• _Information supplied_:
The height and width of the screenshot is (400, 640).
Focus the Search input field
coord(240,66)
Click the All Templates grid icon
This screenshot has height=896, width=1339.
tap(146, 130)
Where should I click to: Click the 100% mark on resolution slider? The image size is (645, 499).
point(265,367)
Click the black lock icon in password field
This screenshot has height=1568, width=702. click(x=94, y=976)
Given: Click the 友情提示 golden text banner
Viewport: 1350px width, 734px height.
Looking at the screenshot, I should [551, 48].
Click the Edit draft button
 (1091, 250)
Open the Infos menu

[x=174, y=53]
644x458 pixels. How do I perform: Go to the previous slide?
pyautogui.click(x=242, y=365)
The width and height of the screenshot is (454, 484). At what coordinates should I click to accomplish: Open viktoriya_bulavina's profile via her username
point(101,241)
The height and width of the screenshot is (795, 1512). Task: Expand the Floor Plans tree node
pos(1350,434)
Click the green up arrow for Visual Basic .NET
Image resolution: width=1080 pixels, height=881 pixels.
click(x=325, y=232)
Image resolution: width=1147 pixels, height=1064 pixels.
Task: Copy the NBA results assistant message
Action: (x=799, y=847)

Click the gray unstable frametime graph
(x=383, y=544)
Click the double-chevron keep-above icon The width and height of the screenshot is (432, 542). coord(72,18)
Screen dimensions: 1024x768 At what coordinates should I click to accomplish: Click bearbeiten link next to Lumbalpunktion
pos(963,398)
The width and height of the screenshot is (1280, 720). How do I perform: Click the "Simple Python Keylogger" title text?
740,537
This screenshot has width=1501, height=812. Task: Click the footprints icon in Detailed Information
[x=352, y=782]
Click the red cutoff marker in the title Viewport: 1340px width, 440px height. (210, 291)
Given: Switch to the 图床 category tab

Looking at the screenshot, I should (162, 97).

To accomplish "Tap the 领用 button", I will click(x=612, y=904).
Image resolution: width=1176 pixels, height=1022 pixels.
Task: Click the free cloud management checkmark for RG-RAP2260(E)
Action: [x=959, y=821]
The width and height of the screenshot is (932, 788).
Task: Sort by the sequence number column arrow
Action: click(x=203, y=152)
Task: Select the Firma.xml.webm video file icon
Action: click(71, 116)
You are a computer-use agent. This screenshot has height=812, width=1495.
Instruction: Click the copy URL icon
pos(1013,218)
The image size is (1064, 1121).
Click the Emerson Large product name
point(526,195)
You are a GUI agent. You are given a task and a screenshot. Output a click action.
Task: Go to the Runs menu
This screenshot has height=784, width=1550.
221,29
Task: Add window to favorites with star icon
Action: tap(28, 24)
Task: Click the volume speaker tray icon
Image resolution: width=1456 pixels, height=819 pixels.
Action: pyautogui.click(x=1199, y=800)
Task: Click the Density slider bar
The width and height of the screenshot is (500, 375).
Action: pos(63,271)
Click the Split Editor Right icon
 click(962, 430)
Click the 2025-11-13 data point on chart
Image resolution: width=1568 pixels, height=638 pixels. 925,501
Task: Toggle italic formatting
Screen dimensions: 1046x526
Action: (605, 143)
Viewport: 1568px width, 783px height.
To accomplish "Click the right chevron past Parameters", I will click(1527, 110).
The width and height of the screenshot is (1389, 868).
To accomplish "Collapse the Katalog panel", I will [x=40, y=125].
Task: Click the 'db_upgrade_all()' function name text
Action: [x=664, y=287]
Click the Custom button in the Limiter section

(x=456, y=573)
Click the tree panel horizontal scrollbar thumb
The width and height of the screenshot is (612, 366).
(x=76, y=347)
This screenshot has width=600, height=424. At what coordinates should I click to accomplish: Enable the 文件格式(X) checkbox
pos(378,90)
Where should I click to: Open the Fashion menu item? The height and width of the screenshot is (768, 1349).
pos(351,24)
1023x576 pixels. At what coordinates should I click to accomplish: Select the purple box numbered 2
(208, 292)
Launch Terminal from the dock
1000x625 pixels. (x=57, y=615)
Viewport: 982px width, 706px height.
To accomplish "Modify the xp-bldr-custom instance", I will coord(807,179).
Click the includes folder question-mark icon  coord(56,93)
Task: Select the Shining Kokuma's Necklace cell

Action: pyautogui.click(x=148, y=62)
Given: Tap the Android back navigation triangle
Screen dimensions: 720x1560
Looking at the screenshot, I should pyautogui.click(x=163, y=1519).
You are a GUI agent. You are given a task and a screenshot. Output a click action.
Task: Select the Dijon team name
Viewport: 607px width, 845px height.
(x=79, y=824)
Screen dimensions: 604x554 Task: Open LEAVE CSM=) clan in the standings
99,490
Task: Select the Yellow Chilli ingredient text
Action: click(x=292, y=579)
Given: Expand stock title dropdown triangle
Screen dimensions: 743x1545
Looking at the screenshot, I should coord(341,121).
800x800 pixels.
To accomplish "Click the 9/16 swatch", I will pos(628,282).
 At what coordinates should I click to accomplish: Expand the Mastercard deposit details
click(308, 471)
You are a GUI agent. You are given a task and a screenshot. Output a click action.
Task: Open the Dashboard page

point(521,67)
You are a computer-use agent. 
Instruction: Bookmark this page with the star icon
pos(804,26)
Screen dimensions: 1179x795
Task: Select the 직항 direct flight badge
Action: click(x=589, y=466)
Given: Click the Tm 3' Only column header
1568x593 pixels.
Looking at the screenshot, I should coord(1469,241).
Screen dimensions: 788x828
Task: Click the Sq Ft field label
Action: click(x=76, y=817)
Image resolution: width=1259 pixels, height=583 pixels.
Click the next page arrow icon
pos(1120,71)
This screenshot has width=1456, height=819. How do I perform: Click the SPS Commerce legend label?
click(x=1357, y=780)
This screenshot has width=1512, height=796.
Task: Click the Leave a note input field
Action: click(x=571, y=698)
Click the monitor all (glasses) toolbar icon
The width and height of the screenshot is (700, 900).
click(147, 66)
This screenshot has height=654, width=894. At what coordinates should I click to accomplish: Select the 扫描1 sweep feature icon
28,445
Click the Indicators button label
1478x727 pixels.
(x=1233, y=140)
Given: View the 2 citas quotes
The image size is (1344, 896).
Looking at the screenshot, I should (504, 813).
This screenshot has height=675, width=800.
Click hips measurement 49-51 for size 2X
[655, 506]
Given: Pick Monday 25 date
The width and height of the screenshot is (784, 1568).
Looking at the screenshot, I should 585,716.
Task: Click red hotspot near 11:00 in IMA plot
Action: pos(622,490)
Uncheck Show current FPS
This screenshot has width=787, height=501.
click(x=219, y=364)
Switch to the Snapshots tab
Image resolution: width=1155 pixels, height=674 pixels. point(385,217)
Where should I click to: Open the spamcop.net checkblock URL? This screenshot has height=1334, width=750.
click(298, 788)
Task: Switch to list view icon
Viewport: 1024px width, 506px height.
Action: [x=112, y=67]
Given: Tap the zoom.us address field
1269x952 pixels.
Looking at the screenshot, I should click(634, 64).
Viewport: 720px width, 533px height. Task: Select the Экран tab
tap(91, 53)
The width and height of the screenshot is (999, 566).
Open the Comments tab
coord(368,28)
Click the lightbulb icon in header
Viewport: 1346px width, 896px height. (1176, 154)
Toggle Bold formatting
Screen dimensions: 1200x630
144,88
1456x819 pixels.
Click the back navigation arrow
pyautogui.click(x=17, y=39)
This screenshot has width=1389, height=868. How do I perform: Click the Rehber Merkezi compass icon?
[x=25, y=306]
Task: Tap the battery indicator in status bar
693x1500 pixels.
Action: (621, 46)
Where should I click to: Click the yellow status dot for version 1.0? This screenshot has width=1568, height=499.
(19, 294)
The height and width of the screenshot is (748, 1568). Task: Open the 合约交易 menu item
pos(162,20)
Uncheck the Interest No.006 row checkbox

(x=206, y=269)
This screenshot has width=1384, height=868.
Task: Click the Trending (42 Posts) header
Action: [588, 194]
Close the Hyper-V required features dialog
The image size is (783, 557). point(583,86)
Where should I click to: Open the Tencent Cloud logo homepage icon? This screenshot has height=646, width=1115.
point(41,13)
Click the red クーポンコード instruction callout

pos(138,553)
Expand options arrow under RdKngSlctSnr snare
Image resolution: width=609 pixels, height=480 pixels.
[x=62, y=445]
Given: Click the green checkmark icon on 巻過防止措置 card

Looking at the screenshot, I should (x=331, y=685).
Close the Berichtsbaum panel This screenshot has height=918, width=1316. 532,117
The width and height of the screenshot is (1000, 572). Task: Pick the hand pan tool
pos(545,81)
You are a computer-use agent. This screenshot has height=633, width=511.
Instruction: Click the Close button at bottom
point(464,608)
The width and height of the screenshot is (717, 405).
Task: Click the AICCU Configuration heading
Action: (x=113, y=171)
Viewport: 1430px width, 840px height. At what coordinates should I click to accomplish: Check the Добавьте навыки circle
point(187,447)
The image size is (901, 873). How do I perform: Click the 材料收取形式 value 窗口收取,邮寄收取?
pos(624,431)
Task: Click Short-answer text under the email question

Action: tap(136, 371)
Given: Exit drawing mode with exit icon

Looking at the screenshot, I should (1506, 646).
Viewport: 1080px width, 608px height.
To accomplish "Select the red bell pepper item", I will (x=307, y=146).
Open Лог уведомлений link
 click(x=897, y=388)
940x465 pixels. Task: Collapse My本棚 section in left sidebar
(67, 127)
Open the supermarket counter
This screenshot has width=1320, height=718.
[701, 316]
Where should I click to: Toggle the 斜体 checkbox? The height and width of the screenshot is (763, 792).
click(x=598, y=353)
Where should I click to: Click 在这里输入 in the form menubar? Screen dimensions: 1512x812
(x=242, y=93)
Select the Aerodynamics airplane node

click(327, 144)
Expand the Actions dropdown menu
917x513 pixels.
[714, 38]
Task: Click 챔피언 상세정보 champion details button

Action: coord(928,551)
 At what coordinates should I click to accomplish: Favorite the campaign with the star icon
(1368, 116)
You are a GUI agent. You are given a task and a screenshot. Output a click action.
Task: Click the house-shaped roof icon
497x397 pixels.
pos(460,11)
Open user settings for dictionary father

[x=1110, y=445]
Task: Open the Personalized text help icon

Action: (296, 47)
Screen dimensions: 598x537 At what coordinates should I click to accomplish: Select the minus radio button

• _The task_: Pick out every line in the items above that contains the string "arrow", matching case exactly, and copy each line in full.

• _Written response_:
Click the green up arrow for Visual Basic .NET
Task: Sort by the sequence number column arrow
Click the next page arrow icon
Click the back navigation arrow
Expand options arrow under RdKngSlctSnr snare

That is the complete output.